Until Shares are issued, the Trustees may exercise all rights of Shareholders
and may take any action required by law, this Declaration of Trust or the
By-Laws to be taken by Shareholders.

      SECTION 7.3. Meetings. Meetings of Shareholders may be called by the
Trustees from time to time for the purpose of taking action upon any matter
requiring the vote or authority of the Shareholders as herein provided, or upon
any other matter deemed by the Trustees to be necessary or desirable. Written
notice of any meeting of Shareholders shall be given or caused to be given by
the Trustees by mailing such notice at least seven (7) days before such meeting,
postage prepaid, stating the time, place and purpose of the meeting, to each
Shareholder at the Shareholder's address as it appears on the records of the
Trust. The Trustees shall promptly call and give notice of a meeting of
Shareholders for the purpose of voting upon removal of any Trustee of the Trust
when requested to do so in writing by Shareholders holding not less than ten
percent (10%) of the Shares then outstanding. If the Trustees shall fail to call
or give notice of any meeting of Shareholders for a period of thirty (30) days
after written application by Shareholders holding at least ten percent (10%) of
the Shares then outstanding requesting that a meeting be called for any other
purpose requiring action by the Shareholders as provided herein or in the
By-Laws, then Shareholders holding at least ten percent (10%) of the Shares then
outstanding may call and give notice of such meeting, and thereupon the meeting
shall be held in the manner provided for herein in case of call thereof by the
Trustees. Any meetings may be held within or without The State of Delaware.
Shareholders may only act with respect to matters set forth in the notice to
Shareholders.


                                       24
<PAGE>   31

                                      


      SECTION 7.4. Record Dates. For the purpose of determining the Shareholders
who are entitled to vote or act at any meeting or any adjournment thereof, or
who are entitled to participate in any dividend or distribution, or for the
purpose of any other action, the Trustees may from time to time close the
transfer books for such period, not exceeding thirty (30) days (except at or in
connection with the termination of the Trust), as the Trustees may determine; or
without closing the transfer books the Trustees may fix a date and time not more
than ninety (90) days prior to the date of any meeting of Shareholders or other
action as the date and time of record for the determination of Shareholders
entitled to vote at such meeting or any adjournment thereof or to be treated as
Shareholders of record for purposes of such other action, and any Shareholder
who was a Shareholder at the date and time so fixed shall be entitled to vote at
such meeting or any adjournment thereof or to be treated as a Shareholder of
record for purposes of such other action, even though he has since that date and
time disposed of his Shares, and no Shareholder becoming such after that date
and time shall be so entitled to vote at such meeting or any adjournment thereof
or to be treated as a Shareholder of record for purposes of such other action.
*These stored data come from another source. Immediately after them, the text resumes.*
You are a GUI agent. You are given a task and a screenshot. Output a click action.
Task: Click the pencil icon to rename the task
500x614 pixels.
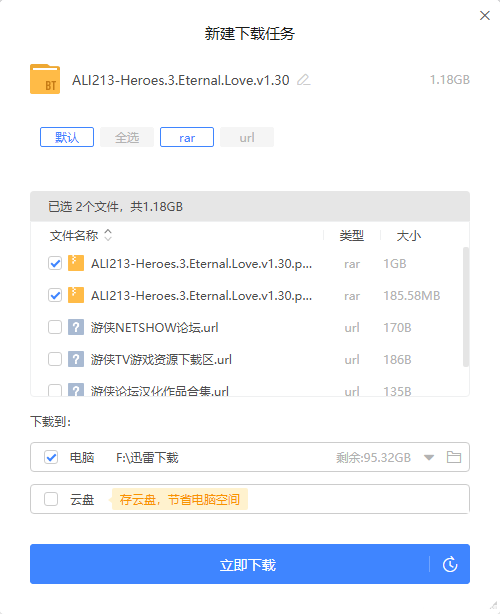pos(303,80)
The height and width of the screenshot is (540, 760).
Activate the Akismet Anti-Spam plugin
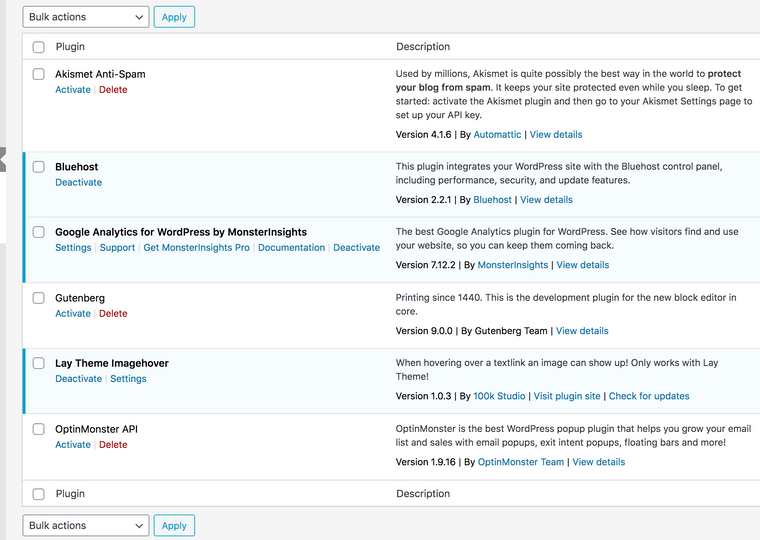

      SECTION 7.5. Quorum and Required Vote. A majority of the Shares entitled
to vote shall be a quorum for the transaction of business at a Shareholders'
meeting, but any lesser number shall be sufficient for adjournments. Any
adjourned session or sessions may be held within a reasonable time after the
date set for the original meeting without the necessity of further notice. A
Majority Shareholder Vote at a meeting of which a quorum is present shall decide
any question, except when a different vote is required or permitted by any
provision of the 1940 Act or other applicable law or by this Declaration of
Trust or the By-Laws, or when the Trustees shall in their discretion require a
larger vote or the vote of a majority or larger fraction of the Shares of one or
more particular Series.

      SECTION 7.6. Action By Written Consent. Subject to the provisions of the
1940 Act and other applicable law, any action taken by Shareholders may be taken
without a meeting if a majority of Shareholders entitled to vote on the matter
(or such larger proportion thereof or of the Shares of any particular Series as
shall be required by the 1940 Act or by any express provision of this
Declaration of Trust or the By-Laws or as shall be permitted by the Trustees)
consent to the action in writing and if the writings in which such consent is
given are filed with the records of the meetings of Shareholders, to the same
extent and for the same period as proxies given in connection with a
Shareholders' meeting. Such consent shall be treated for all purposes as a vote
taken at a meeting of Shareholders.

      SECTION 7.7. Inspection of Records. The records of the Trust shall be open
to inspection by Shareholders to the same extent as is permitted stockholders of
a Delaware business corporation under the Delaware business corporation law.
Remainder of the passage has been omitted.